- _Your assignment_: When the string "resolution" is part of a line in the data below, report the whole line.

(Dataset records)

+ + + + + + +

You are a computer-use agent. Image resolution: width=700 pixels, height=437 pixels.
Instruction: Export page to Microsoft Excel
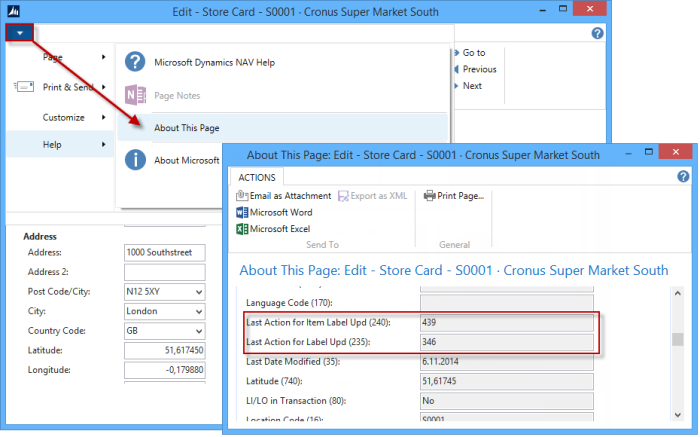coord(275,229)
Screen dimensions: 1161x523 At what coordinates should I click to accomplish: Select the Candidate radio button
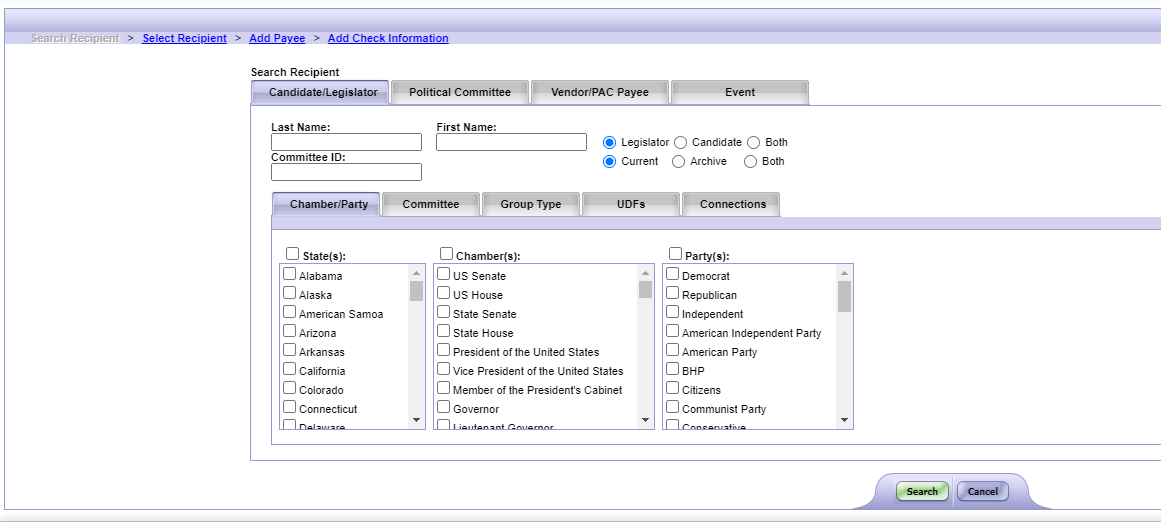click(681, 143)
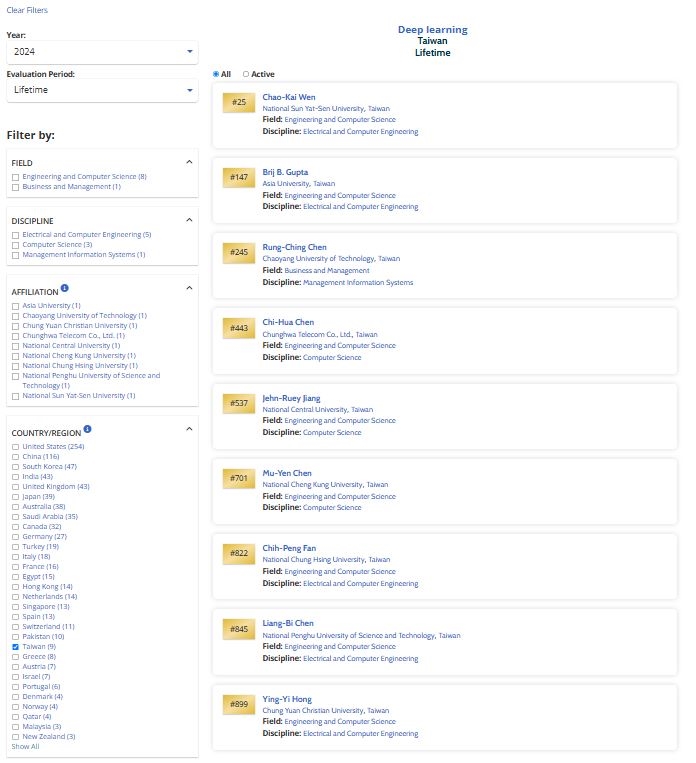Open the Year dropdown showing 2024
This screenshot has width=696, height=763.
(x=102, y=52)
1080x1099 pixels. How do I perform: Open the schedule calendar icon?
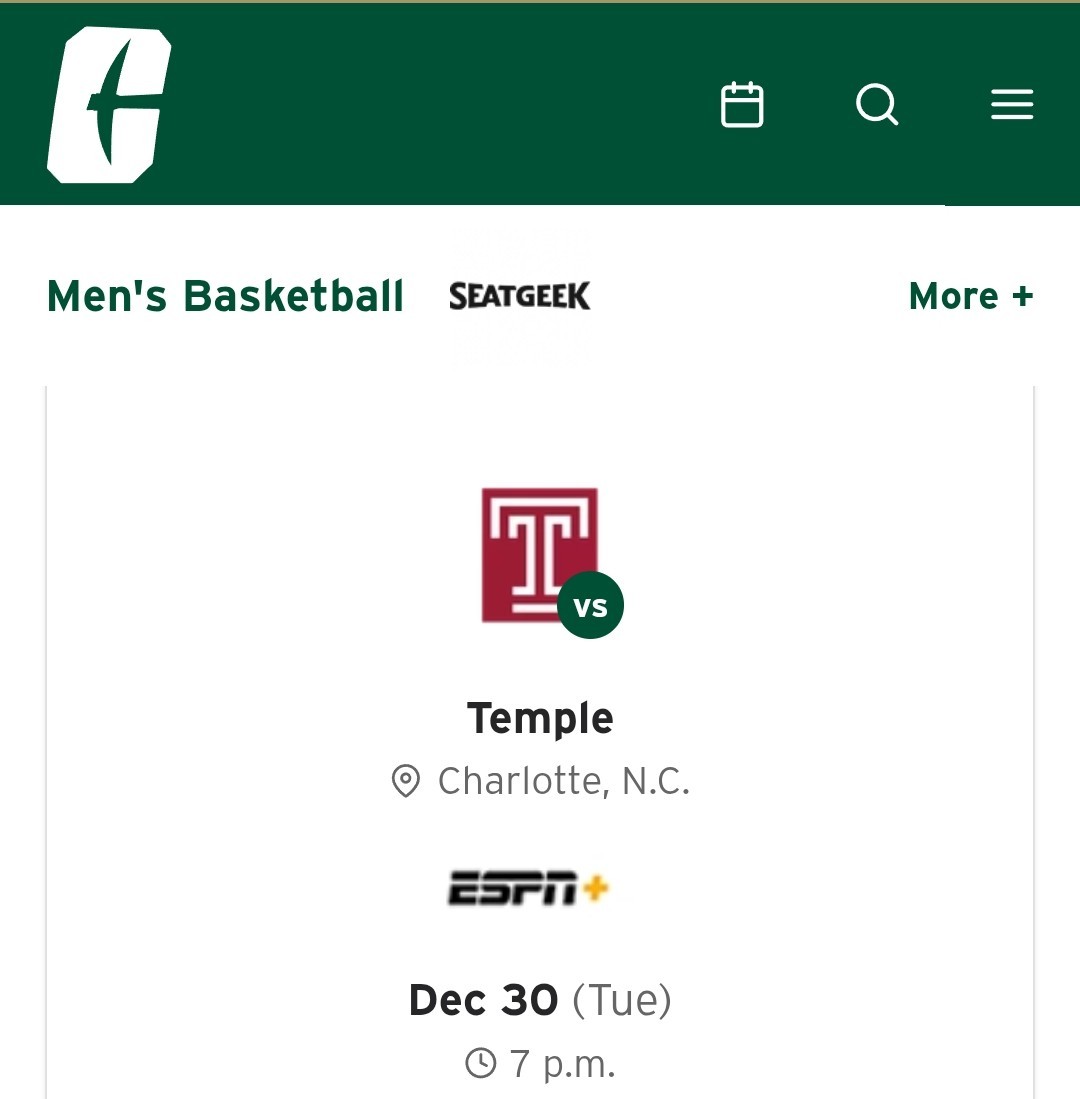coord(742,105)
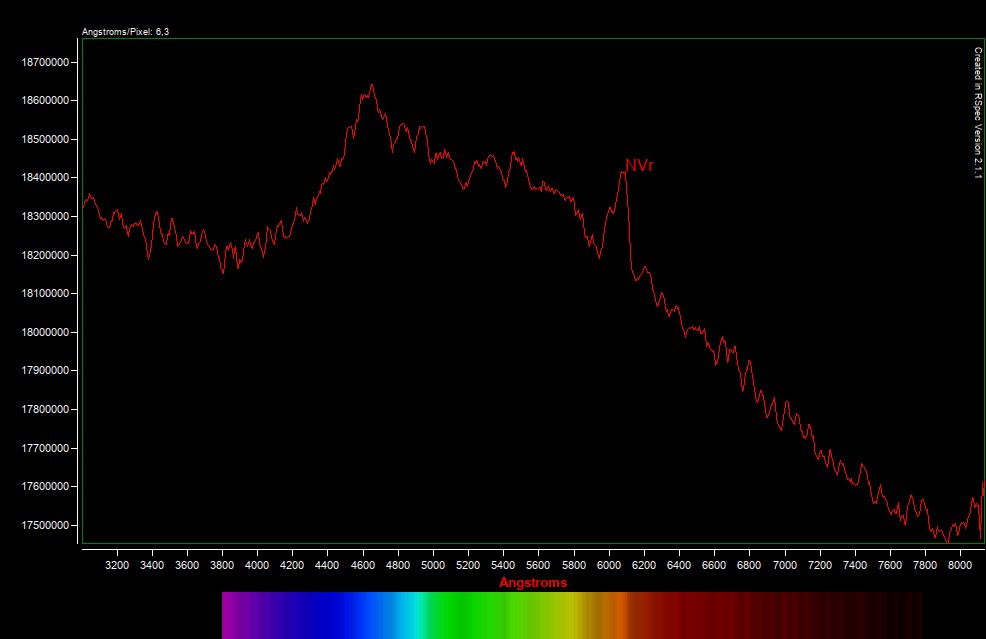Click the 18700000 value on the y-axis
Screen dimensions: 986x639
coord(45,62)
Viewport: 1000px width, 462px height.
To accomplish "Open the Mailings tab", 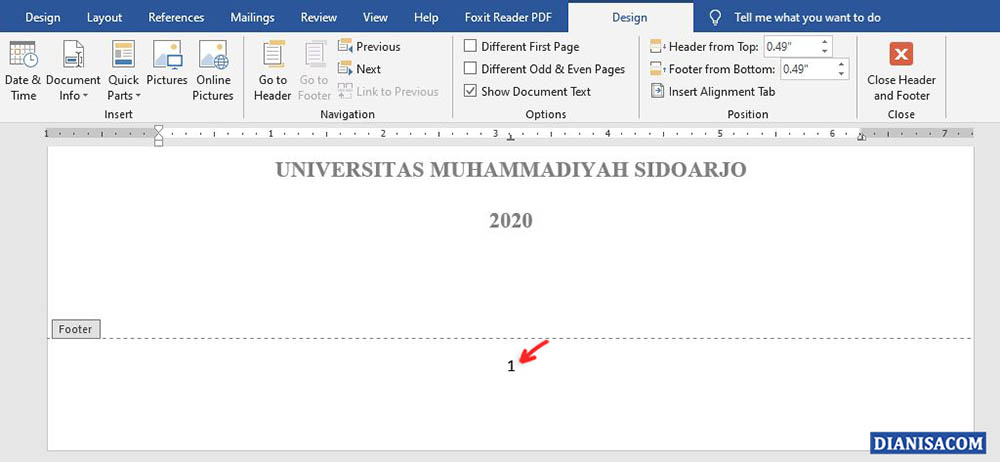I will pyautogui.click(x=251, y=17).
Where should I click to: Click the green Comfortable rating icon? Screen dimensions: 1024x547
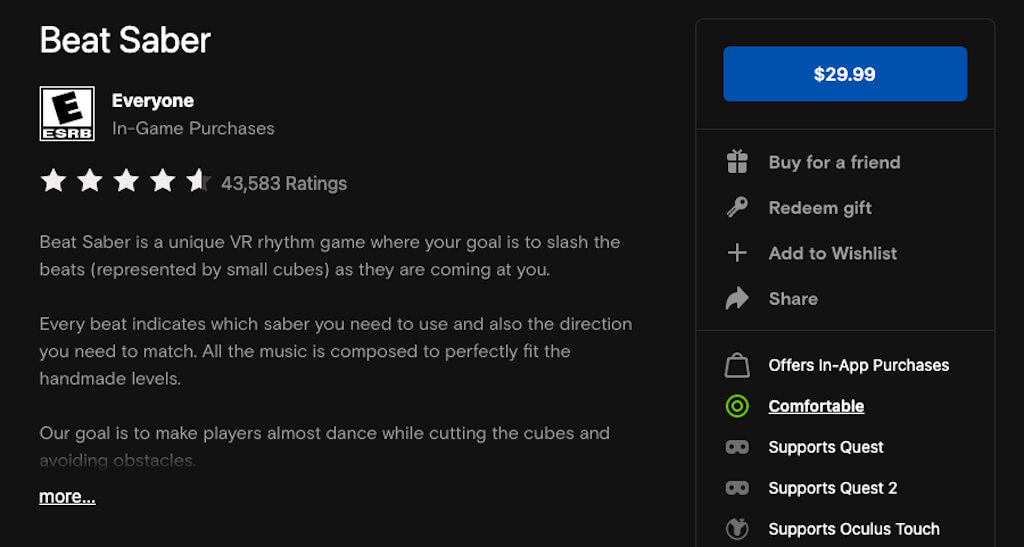pyautogui.click(x=737, y=406)
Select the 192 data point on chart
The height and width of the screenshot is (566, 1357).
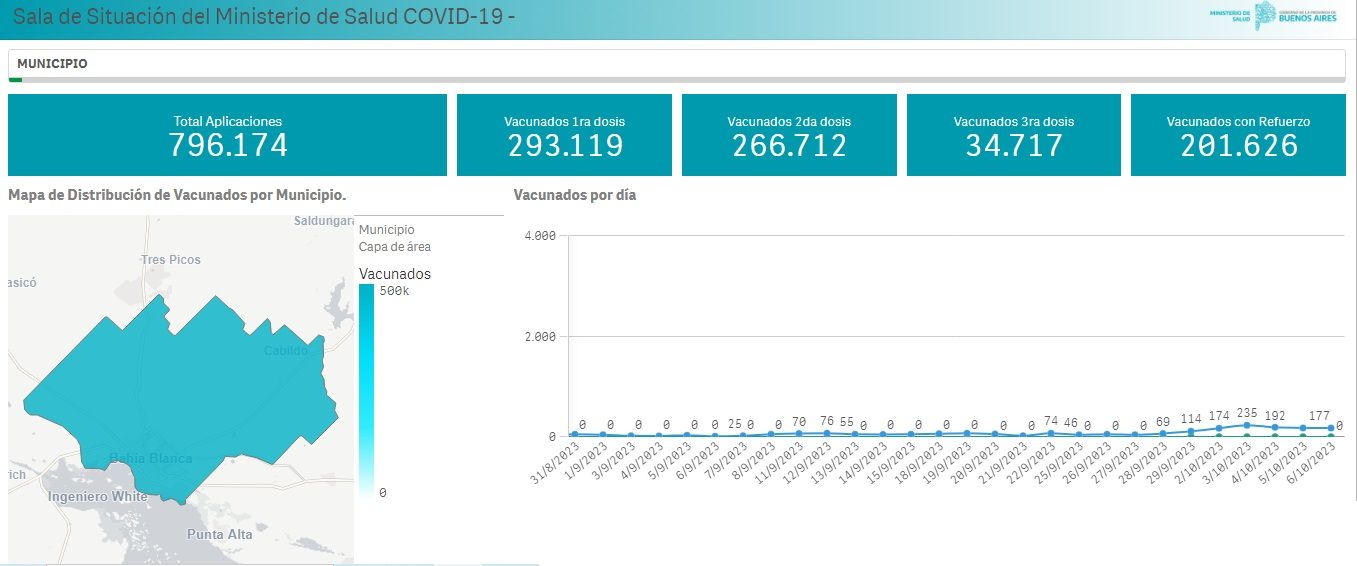pos(1274,427)
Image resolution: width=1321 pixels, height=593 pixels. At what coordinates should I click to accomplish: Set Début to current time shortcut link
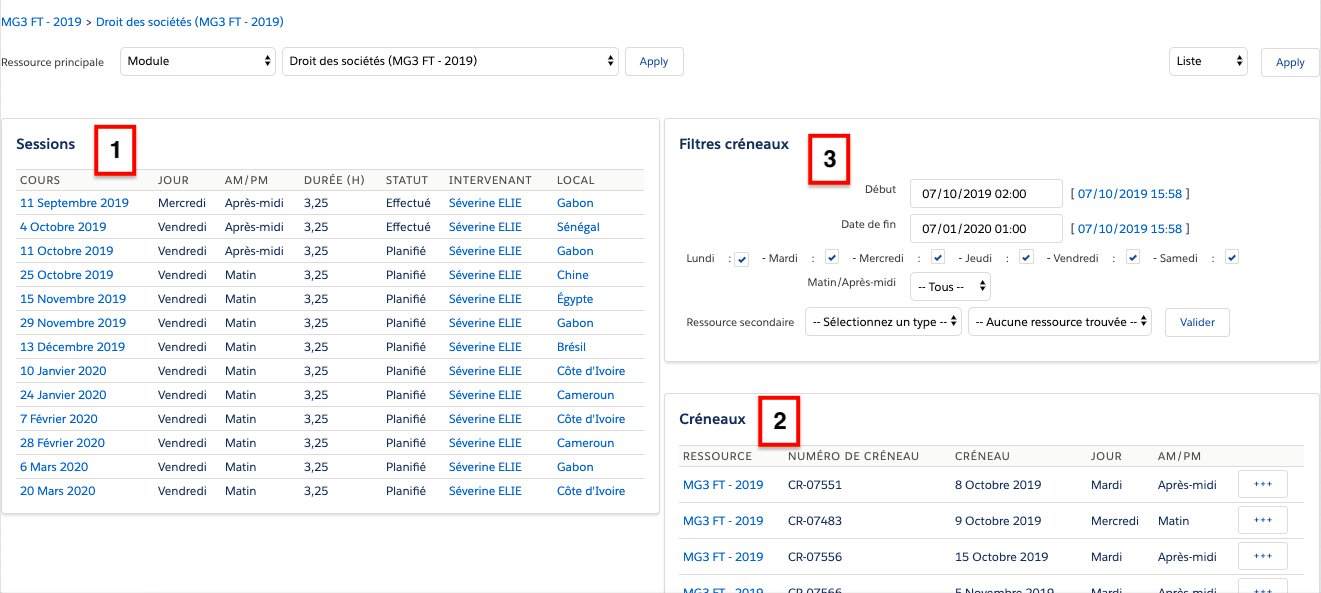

+ + + + + + +

- _Exercise result_:
You are a computer-use agent. Image resolution: width=700 pixels, height=437 pixels.
Image resolution: width=1321 pixels, height=593 pixels. At what coordinates should I click to accomplish: Set Début to current time shortcut link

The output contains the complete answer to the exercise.